"Ce noir,
travaille-le / à l'empêtre à la pâte / tisonne-le dans l'être, / chauffe-le à blanc, / qu'il te dénude, /
assèche peut-être, / il te rendra la vue"
Ce que Charles Dobzynski
dit là, on peut le dire de son poème, de sa langue, de son livre.
Le Réel d'à côté qui paraît aujourd'hui aux
Éditions de l'Amourier regroupe trois chants, trois totenlieder, sidérants de force et de beauté (noires, si
noires).
Ce livre est feu. Dans
une nuit noire, celle de l'univers du poète mais aussi celle de sa possible
réception, peut-être 500 ou 600 lecteurs comme pour tous les livres de poésie,
autre forme de combustion, terrible. Ce livre est feu parce qu'il tutoie la
mort, il tente de la regarder dans les yeux et y réussit par éclairs
(terribles).

▶ Matériel fourni:
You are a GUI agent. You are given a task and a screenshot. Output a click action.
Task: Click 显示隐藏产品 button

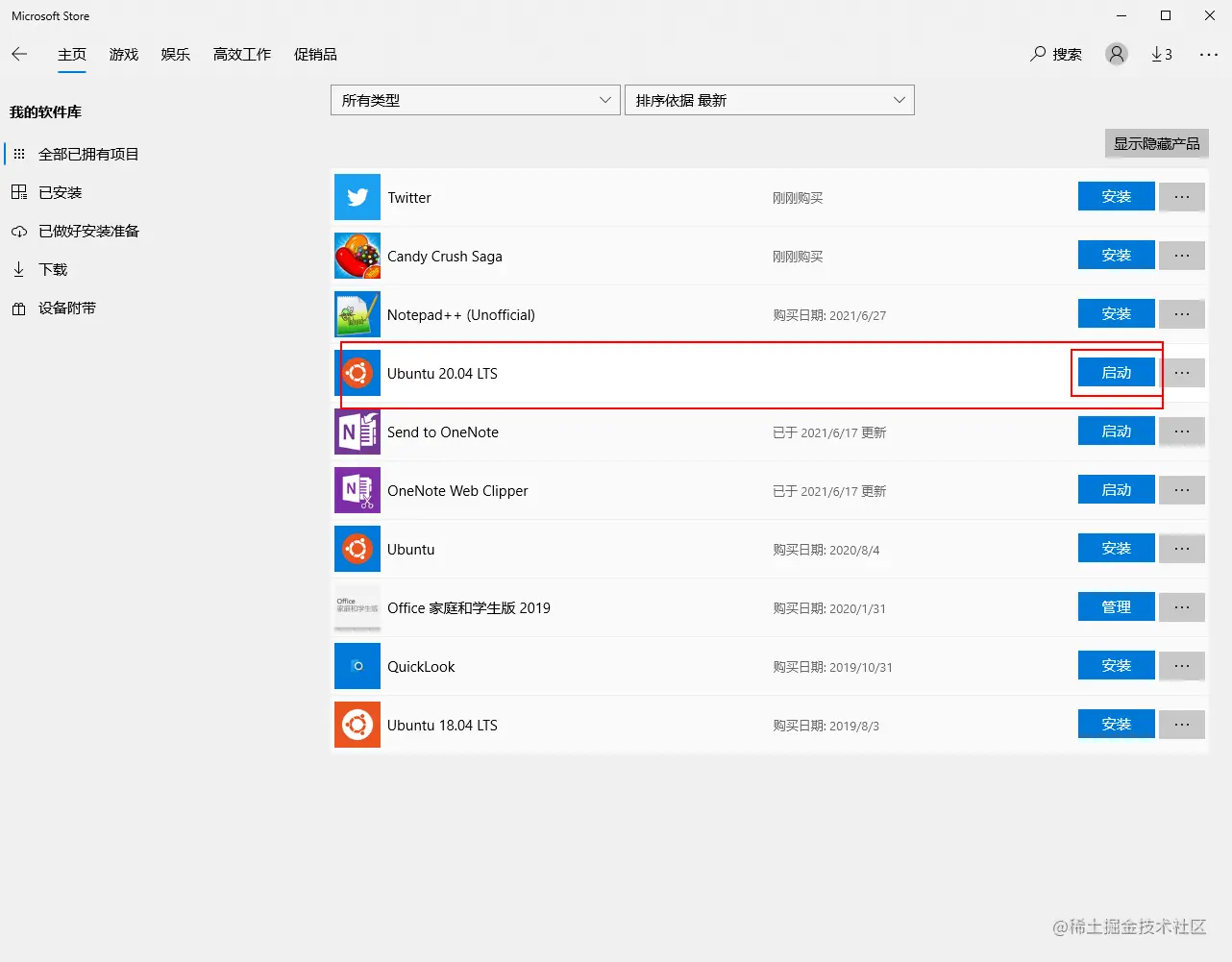tap(1156, 143)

▶ Consigne: Dans la citation poétique qui ouvre l'extrait sur le livre de Charles Dobzynski, relevez s'il vous plaît tous les verbes à l'impératif suivis du pronom « -le ». Le matériel fourni n'a aucun lien avec l'extrait.

▶ Réponse: travaille-le, tisonne-le, chauffe-le